§ **READING PASSAGE**:
• • • • • • •
= Thermal death time =

Amount of time that it takes to kill a bacteria via heat

Thermal death time is how long it takes to kill a specific bacterium at a specific temperature. It was originally developed for food canning and has found applications in cosmetics, producing salmonella-free feeds for animals (e.g. poultry) and pharmaceuticals.

==History==
In 1895, William Lyman Underwood of the Underwood Canning Company, a food company founded in 1822 at Boston, Massachusetts and later relocated to Watertown, Massachusetts, approached William Thompson Sedgwick, chair of the biology department at the Massachusetts Institute of Technology, about losses his company was suffering due to swollen and burst cans despite the newest retort technology available. Sedgwick gave his assistant, Samuel Cate Prescott, a detailed assignment on what needed to be done. Prescott and Underwood worked on the problem every afternoon from late 1895 to late 1896, focusing on canned clams. They first discovered that the clams contained heat-resistant bacterial spores that were able to survive the processing; then that these spores' presence depended on the clams' living environment; and finally that these spores would be killed if processed at 250 ˚F (121 ˚C) for ten minutes in a retort.
• • • • • • •
§ **GIVEN MATERIAL**:
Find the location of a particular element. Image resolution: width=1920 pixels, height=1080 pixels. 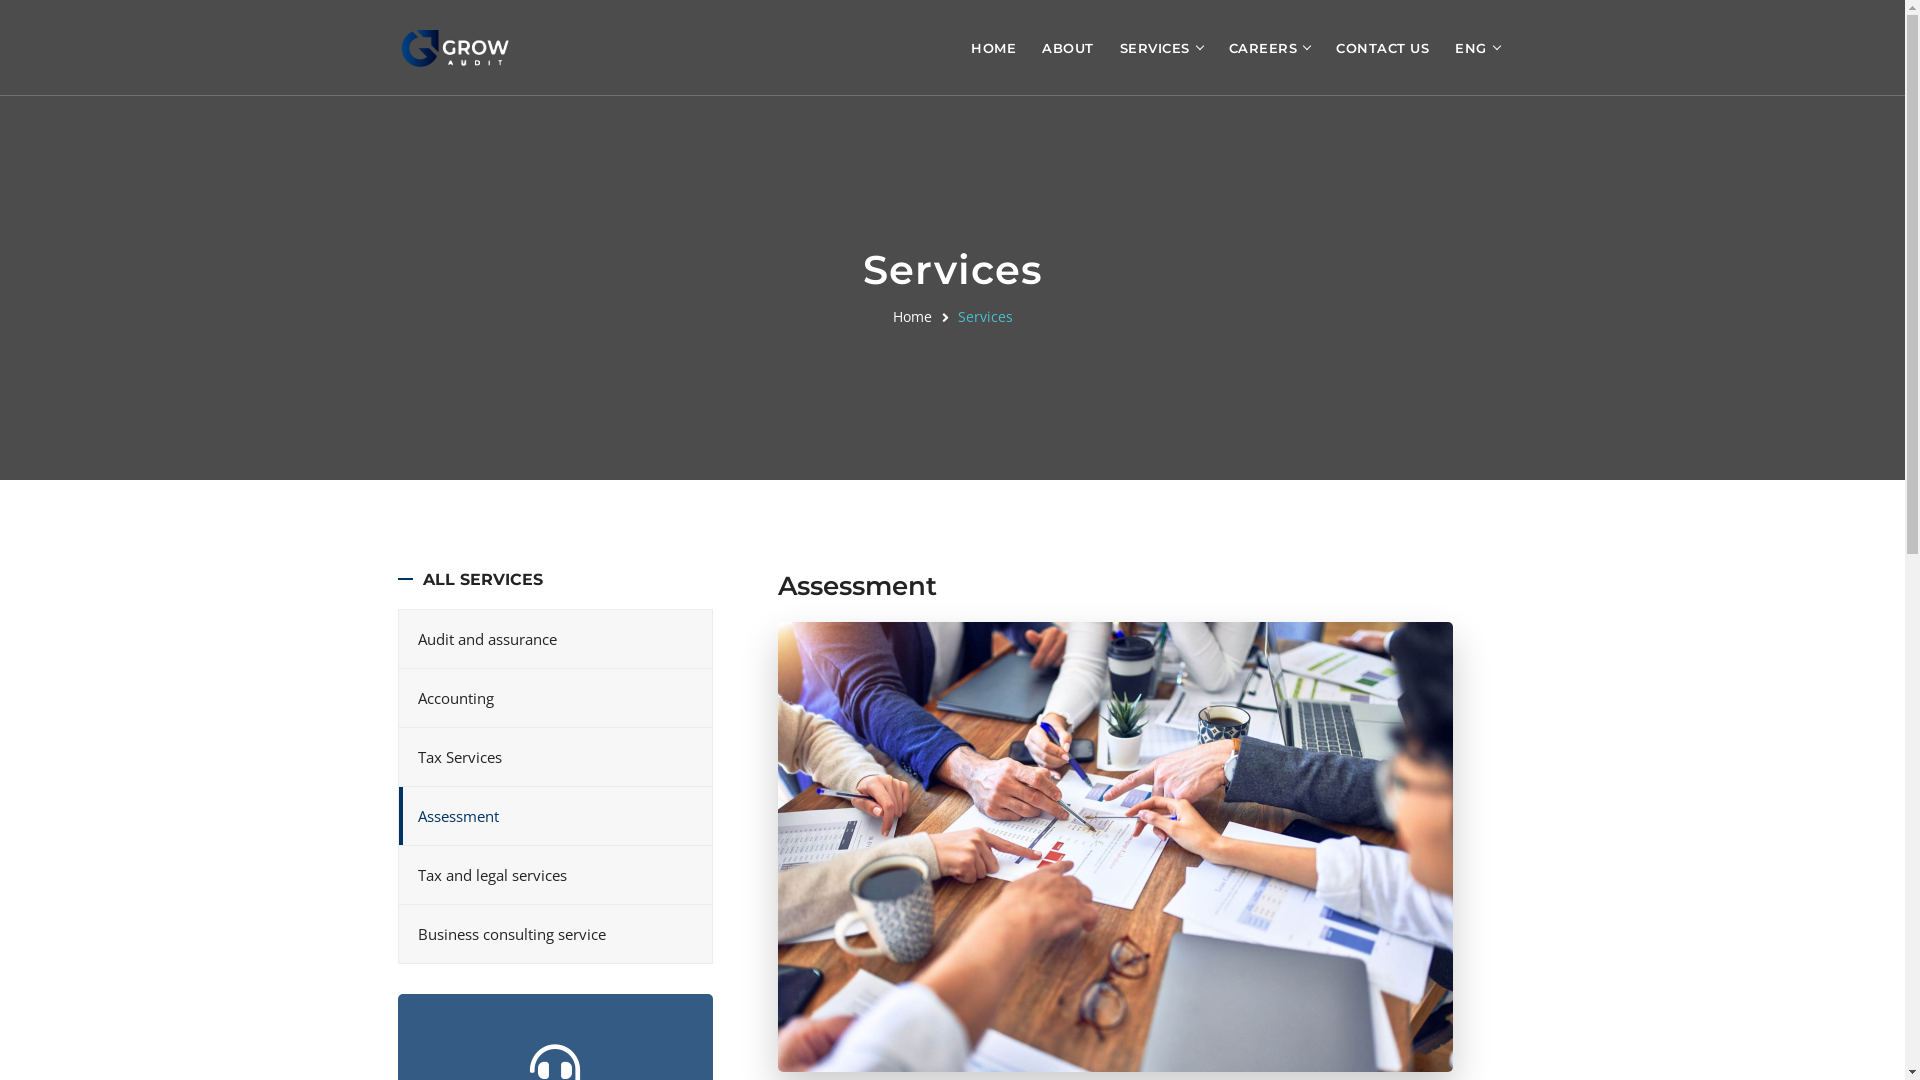

HOME is located at coordinates (994, 47).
• • • • • • •
§ **WHAT THIS EXERCISE ASKS**:
1. In the text on thermal death time, retype the part that opens with the words containing "Thermal death time is" and closes with "poultry) and pharmaceuticals.".
2. Answer these questions from the text on thermal death time:
(a) What use was thermal death time originally developed for?
(b) Who did Sedgwick assign to work on the canning problem?
(c) At what temperature and for how long did the spores need processing to be killed?
3. Continue the text on thermal death time from where it ends.

§ **ANSWERS**:
1.
Thermal death time is how long it takes to kill a specific bacterium at a specific temperature. It was originally developed for food canning and has found applications in cosmetics, producing salmonella-free feeds for animals (e.g. poultry) and pharmaceuticals.

2.
(a) Food canning.
(b) His assistant, Samuel Cate Prescott.
(c) At 250 ˚F (121 ˚C) for ten minutes in a retort.

3.
These studies prompted the similar research of canned lobster, sardines, peas, tomatoes, corn, and spinach. Prescott and Underwood's work was first published in late 1896, with further papers appearing from 1897 to 1926. This research, though important to the growth of food technology, was never patented. It would pave the way for thermal death time research that was pioneered by W. D. Bigelow and C. Olin Ball from 1921 to 1936 at the National Canners Association (NCA).

Bigelow and Ball's research focused on the thermal death time of Clostridium botulinum (C. botulinum) that was determined in the early 1920s. Research continued with inoculated canning pack studies that were published by the NCA in 1968.

==Mathematical formulas==
Thermal death time can be determined one of two ways: 1) by using graphs or 2) by using mathematical formulas.

===Graphical method===
This is usually expressed in minutes at the temperature of 250 °F. This is designated as F_{0}. Each 18 °F or 10 °C change results in a time change by a factor of 10. This would be shown either as F^{10}_{121} = 10 minutes (Celsius) or F^{18}_{250} = 10 minutes (Fahrenheit).

A lethal ratio (L) is also a sterilizing effect at 1 minute at other temperatures with (T).

$L = 10^{(T - T_\mathrm{Ref})/z}$

where T_{Ref} is the reference temperature, usually 250 °F; z is the z-value, and T is the slowest heat point of the product temperature.

===Formula method===
Prior to the advent of computers, this was plotted on semilogarithmic paper though it can also be done on spreadsheet programs. The time would be shown on the x-axis while the temperature would be shown on the y-axis. This simple heating curve can also determine the lag factor (j) and the slope (f_{h}). It also measures the product temperature rather than the can temperature.

 $j = {jI \over I}$

where I = RT (Retort Temperature) − IT (Initial Temperature) and where j is constant for a given product.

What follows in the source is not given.